China warns Taiwan against WTO 'tricks'
By Willy Wo-Lap Lam
(CNN) -- Beijing has said it would be inappropriate for Taipei to host World Trade Organization events even after its admission to the world body.
After both China and Taiwan -- under the name "Chinese Taipei" -- were admitted to the trade body over the weekend, China's Vice-Minister of Foreign Trade, An Wen, pointed out that Taiwan was acceding to the WTO as a customs territory only.
An said since Taiwan is not a sovereign state, "it will be improper for it to host WTO conferences."
He also warned Taipei against using "tricks" to try to internationalize cross-Taiwan Strait issues.
Head of the International Department of the Ministry of Foreign Trade, Yi Xiaozhun, added that after entry to WTO, Taiwan must abide by the "one China principle" in addition to the trade body's regulations.
The ministry has also sent a note to WTO members asking them to observe the "one China principle" in future dealings with Taiwan.
Yi said it would be "unwise" for Taipei to continue resisting the so-called three links -- shipping, communications and mail -- between both sides of the Taiwan Strait.
China's Chief Trade Negotiator, Long Yongtu, also indicated that since shipping was an integral part of trade, WTO status for both China and Taipei should mean the immediate establishment of the three links.
Taipei officials, however, insisted that there was no direct correlation between WTO membership and the three links.

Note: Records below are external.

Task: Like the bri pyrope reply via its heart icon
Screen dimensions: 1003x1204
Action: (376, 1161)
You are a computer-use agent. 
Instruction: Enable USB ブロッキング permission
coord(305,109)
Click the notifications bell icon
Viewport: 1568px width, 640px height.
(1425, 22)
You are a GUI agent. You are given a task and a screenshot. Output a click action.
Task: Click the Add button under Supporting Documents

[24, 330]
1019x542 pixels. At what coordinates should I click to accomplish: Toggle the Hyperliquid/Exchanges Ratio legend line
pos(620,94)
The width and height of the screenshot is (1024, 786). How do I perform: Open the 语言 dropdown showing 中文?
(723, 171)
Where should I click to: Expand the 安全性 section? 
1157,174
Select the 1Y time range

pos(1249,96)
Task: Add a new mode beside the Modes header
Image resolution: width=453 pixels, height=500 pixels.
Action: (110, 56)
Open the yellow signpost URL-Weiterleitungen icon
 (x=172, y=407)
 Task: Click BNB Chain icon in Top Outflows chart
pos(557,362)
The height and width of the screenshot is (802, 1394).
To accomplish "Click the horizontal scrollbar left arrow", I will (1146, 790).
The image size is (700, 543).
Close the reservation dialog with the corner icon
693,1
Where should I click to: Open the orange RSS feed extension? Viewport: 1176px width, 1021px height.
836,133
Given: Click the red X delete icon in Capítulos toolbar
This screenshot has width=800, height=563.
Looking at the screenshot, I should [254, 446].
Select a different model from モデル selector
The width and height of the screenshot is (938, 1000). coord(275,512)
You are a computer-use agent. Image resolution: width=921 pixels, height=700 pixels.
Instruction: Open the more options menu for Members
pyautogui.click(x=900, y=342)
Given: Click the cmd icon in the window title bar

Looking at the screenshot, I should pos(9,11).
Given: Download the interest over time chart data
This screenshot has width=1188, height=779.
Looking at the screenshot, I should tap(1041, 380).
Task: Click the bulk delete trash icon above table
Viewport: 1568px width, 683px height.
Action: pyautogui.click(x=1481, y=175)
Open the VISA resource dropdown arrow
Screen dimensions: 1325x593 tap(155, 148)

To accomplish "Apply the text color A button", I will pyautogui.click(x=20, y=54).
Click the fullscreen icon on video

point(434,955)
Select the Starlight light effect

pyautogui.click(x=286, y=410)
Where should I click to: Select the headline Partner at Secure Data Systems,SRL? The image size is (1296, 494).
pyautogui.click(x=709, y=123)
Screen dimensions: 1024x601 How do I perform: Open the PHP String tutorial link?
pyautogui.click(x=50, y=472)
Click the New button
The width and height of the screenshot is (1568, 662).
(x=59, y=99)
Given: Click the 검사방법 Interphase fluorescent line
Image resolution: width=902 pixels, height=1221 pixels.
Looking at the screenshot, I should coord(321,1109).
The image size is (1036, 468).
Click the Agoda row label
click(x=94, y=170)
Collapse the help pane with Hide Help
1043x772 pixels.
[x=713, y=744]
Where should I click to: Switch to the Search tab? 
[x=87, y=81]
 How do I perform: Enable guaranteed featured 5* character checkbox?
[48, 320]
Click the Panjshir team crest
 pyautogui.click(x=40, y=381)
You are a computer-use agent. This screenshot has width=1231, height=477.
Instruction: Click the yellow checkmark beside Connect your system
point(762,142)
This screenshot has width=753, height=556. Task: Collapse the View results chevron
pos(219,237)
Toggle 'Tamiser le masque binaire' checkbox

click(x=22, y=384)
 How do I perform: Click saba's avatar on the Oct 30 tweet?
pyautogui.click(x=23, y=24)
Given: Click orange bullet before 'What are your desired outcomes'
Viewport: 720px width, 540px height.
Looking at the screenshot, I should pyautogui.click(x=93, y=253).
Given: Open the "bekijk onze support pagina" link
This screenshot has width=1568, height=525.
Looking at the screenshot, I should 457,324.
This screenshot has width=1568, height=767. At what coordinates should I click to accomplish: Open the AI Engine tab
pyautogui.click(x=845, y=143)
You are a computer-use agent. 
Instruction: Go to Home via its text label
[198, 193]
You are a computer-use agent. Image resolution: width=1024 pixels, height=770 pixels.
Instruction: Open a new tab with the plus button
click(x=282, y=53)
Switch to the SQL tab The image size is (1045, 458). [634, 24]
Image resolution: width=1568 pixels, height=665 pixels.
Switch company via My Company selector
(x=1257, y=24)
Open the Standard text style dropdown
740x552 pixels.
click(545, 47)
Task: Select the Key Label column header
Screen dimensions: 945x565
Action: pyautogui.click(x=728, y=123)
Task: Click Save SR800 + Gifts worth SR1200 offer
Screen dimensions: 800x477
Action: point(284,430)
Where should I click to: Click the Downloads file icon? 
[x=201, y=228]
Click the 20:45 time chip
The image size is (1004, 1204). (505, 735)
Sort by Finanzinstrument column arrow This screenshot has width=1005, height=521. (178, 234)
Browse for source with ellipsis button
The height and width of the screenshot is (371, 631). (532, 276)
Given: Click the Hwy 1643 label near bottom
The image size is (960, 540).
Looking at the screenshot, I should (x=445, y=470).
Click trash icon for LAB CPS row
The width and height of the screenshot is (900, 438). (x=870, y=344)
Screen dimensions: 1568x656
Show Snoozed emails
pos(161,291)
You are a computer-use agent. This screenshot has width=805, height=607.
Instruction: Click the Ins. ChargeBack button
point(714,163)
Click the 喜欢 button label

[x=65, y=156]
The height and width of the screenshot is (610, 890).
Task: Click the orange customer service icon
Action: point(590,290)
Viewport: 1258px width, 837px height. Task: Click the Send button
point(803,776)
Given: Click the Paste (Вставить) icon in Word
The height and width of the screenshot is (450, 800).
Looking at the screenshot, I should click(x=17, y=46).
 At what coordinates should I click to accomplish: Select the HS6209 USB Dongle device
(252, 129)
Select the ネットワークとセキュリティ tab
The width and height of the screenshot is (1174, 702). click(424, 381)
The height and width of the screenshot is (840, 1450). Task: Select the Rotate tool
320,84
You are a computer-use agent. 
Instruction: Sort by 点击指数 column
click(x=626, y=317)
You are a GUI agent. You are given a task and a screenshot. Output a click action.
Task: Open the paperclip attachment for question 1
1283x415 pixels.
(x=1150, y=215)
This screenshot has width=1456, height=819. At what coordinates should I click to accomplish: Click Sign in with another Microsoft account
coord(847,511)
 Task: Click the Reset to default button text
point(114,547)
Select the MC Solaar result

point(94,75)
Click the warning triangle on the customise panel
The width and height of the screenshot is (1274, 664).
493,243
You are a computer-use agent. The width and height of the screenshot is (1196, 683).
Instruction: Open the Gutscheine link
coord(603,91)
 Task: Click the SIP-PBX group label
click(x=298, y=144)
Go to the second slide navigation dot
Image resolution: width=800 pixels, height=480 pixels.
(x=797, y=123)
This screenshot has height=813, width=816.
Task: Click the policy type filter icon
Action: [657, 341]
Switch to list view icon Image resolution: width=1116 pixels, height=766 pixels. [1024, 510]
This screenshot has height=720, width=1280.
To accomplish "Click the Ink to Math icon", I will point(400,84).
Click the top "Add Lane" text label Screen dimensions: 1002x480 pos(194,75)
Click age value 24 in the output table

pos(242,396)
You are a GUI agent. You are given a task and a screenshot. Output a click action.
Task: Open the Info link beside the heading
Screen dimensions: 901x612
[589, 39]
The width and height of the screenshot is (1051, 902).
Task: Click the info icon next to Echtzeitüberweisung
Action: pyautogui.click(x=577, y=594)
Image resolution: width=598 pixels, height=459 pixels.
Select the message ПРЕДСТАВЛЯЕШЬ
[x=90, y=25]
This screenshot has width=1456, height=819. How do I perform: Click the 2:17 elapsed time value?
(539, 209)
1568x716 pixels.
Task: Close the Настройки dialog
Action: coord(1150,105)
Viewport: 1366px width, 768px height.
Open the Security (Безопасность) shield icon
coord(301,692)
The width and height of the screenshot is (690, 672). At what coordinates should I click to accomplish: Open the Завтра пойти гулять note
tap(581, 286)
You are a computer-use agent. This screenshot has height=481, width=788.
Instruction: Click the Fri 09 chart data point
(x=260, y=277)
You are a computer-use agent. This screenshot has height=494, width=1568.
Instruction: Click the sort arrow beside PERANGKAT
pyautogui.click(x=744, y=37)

Taiwan Economics Minister Lin Hsin-yi said upon Taiwan's accession on Sunday that it was good news for the island's businesses, many of which had established footholds in the mainland.
Lin said there should be more protection for mainland-based Taiwan companies since disputes between Taiwan businesses and local governments could now be settled in WTO courts.
Meanwhile, opposition parties in Taiwan have held large-scale demonstrators in Taipei to demonstrate against worsening unemployment.
The unemployment rate of 5.3% is expected to worsen as more than 100,000 jobs are expected to be lost following the influx of foreign goods and farm produce.
Politicians from the main opposition party, the Kuomintang, have also attacked President Chen Shui-bian for refusing to discuss the "one China principle" with Beijing.